Der 8. und 9. November sind in der jüngeren deutschen Geschichte prägende, schicksalshafte Tage. 1848 scheiterte die März-Revolution – und mit ihr der Traum von Freiheit. 1918 wurde die Weimarer Republik ausgerufen – der nächste Versuch einer freiheitlich verfassten Demokratie. Der 9. November 1938 steht für das absolute Gegenteil. Die Nazis ermorden und misshandeln in einer Pogromnacht tausende Jüdinnen und Juden, brennen Synagogen nieder. Es ist der Tag, an dem sich der fanatische Antisemitismus, der Vernichtungswille Hitlers, unmaskiert und zentral angeordnet zur Schau stellt. Wohin das führte, ist bekannt: dem singulären Menschheitsverbrechen, begangen von Deutschen an den Juden, der Shoa. Und zum Zweiten Weltkrieg, mit seinen Abermillionen weiteren Toten. "Nie wieder" gehört seitdem zur Staatsräson der Bundesrepublik Deutschland. Das ist zumindest der Anspruch. Allerdings steigt der Judenhass in Deutschland wieder. Und zwar deutlich. Und das schon vor dem 7. Oktober dieses Jahres.

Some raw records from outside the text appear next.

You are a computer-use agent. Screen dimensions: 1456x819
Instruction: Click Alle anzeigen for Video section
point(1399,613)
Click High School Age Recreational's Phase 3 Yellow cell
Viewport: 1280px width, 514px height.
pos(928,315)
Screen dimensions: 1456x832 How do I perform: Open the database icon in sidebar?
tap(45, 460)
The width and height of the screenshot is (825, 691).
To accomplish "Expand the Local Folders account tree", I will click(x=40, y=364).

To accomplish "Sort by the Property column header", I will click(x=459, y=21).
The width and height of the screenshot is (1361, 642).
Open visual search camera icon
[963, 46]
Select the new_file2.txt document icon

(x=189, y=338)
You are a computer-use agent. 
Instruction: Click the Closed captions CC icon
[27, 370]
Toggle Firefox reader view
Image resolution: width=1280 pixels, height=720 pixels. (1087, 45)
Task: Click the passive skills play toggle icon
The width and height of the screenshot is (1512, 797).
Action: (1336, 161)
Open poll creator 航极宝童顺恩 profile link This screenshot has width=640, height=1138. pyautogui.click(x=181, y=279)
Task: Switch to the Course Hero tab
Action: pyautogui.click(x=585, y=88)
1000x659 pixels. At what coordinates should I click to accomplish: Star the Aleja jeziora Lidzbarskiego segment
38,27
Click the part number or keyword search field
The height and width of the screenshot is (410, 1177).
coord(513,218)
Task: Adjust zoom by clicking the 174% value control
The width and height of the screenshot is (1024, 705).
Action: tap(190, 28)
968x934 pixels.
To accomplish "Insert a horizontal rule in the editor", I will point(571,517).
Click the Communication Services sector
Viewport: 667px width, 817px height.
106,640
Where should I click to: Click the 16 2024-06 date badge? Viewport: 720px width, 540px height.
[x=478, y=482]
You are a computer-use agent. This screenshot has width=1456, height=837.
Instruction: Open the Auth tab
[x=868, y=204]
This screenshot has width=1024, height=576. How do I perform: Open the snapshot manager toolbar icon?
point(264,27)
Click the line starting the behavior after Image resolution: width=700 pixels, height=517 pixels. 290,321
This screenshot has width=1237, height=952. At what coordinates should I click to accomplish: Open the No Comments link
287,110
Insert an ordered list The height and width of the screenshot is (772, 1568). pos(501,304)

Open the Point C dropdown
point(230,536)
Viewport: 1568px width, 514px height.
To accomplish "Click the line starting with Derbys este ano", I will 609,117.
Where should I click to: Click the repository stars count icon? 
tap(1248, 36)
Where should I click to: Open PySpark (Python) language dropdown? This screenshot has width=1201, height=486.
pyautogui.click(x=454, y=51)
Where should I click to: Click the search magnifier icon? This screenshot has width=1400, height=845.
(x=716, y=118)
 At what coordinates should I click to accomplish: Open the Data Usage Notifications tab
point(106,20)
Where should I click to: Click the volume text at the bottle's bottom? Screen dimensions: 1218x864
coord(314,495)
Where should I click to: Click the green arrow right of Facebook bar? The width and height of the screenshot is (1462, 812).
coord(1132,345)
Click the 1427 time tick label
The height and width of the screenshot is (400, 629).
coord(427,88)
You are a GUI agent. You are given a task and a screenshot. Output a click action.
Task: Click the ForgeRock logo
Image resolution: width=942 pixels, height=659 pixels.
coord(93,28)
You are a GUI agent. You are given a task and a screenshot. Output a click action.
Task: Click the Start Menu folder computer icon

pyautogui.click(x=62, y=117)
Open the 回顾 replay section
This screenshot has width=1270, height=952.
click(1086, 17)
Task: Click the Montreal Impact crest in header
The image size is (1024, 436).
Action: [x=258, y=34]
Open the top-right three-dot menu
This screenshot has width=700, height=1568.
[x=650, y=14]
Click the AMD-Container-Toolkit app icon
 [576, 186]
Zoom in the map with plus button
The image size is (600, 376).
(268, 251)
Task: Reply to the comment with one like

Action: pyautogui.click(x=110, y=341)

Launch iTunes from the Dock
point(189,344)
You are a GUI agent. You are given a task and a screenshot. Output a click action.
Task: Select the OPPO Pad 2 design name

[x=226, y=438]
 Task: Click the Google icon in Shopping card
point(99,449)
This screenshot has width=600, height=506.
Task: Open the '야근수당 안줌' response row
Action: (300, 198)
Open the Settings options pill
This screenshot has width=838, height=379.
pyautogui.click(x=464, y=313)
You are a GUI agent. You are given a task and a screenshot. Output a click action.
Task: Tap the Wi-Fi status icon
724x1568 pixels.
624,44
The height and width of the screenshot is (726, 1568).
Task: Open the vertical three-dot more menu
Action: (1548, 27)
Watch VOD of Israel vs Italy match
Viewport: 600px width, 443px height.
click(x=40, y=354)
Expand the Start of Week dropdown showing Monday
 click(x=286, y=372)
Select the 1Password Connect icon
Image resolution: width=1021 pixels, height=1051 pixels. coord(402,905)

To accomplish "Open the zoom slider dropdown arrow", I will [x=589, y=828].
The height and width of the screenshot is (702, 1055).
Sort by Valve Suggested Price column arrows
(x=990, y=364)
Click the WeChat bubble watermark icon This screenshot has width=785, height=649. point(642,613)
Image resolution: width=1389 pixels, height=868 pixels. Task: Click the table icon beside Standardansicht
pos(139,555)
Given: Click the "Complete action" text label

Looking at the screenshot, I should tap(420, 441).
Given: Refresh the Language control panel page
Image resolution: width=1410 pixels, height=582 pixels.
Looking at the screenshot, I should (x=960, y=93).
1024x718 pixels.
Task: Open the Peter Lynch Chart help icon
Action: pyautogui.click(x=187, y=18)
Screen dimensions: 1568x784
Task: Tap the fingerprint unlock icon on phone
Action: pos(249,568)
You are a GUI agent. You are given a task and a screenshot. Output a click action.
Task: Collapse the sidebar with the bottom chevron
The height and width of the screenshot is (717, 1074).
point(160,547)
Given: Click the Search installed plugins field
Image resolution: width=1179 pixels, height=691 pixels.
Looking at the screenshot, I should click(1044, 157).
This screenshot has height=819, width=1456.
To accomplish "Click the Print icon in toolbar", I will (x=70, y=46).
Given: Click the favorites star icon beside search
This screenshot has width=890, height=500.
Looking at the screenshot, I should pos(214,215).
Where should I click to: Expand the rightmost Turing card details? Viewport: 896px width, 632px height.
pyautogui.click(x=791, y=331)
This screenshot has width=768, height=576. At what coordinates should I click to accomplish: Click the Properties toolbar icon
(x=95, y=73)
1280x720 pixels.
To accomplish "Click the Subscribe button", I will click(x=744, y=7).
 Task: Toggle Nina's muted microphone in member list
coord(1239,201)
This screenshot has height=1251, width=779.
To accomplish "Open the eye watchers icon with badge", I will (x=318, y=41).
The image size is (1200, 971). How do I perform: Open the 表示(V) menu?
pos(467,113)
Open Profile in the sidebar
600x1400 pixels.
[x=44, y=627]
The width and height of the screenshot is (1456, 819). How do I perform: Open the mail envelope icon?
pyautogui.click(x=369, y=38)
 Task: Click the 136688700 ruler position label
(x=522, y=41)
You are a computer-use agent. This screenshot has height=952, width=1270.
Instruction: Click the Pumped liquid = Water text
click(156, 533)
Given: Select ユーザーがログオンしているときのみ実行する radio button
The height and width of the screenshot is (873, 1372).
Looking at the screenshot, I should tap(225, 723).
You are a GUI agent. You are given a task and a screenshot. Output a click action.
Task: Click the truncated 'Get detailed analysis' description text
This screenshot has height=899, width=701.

Nie wieder. Zur Erfüllung dieses Anspruchs bleibt es zentral, sich zu erinnern, besser zu verstehen. Und zentral für das Verständnis vom Aufstieg der Nationalsozialisten und das von ihnen ausgelöste Leid sind die Novembertage des Jahres 1923. Sich das bewusst zu machen, ist heute, wo Jüdinnen und Juden in der Folge der Hamas-Anschläge in Deutschland wieder um Leib und Leben fürchten müssen, wo die sogenannte – in Teilen als rechtsextrem eingestufte – Alternative für Deutschland mehr und mehr Wähler für sich gewinnen kann, umso bedeutsamer.
10 Jahre nach dem ersten Putschversuch war Hitler am Ziel und die Weimarer Republik am Ende
Vor 100 Jahren, am 8. November, versuchte sich Adolf Hitler zum ersten Mal an die Macht zu putschen. Er scheiterte. Hitler wurde wegen Hochverrats angeklagt. Er konnte den Prozess allerdings für seine Propagandazwecke nutzen, kam bald aus der Haft frei, begann seinen zweiten Aufstieg. 10 Jahre später, 1933, war er am Ziel und die Weimarer Republik am Ende.
Aber eben schon zehn Jahre vorher, in der Nacht zum 9. November 1923, mussten in Geiselhaft genommene Juden in München erfahren, was Hitler für sie bedeuten würde. Michael Brenner, Professor für jüdische Geschichte in München, beschreibt in seinem jüngsten Buch "Der lange Schatten der Revolution: Juden und Antisemiten in Hitlers München 1918 bis 1923" verschiedene Szenen dieser Novembernacht, die in der Erkenntnis mündeten: "Sie realisierten, dass es bei einer wirklichen Machtübernahme durch Hitler den Nationalsozialisten ernst damit war, ihre bisherige judenfeindliche Rhetorik in die Tat umzusetzen." In einem FAZ-Beitrag betonte Brenner diese Woche: "Der 9. November 1938 begann am 9. November 1923. Es wird Zeit, dass man diese Daten beim richtigen Namen nennt."
Die Feinde der Demokratie – das ist eine Übereinstimmung mit Weimar – werden nicht weniger
Hätte der Putsch 1923 nur eine Episode des Krisenjahres 1923, mit Hyperinflation, Ruhrkrise und vielen anderen, die junge Weimarer Demokratie spaltenden Ereignissen bleiben können? Das ist eine Spekulation, die Historikerinnen und Historiker zu Recht vermeiden. Wenn aber etwas zu lernen, zu verstehen ist, heute, an einem solchen Tag, 100 Jahre danach, dann vielleicht das: Es gilt, wachsam zu sein, viel aufmerksamer als zuletzt. Demokratien scheiterten selten von jetzt auf gleich, und der Vergleich von Weimar zur Gegenwart hinkt. Die Feinde der Demokratie allerdings werden – wie damals – nicht weniger. Dass sich Jüdinnen und Juden in Deutschland nicht mehr sicher fühlen, ist der traurigste Beleg dafür.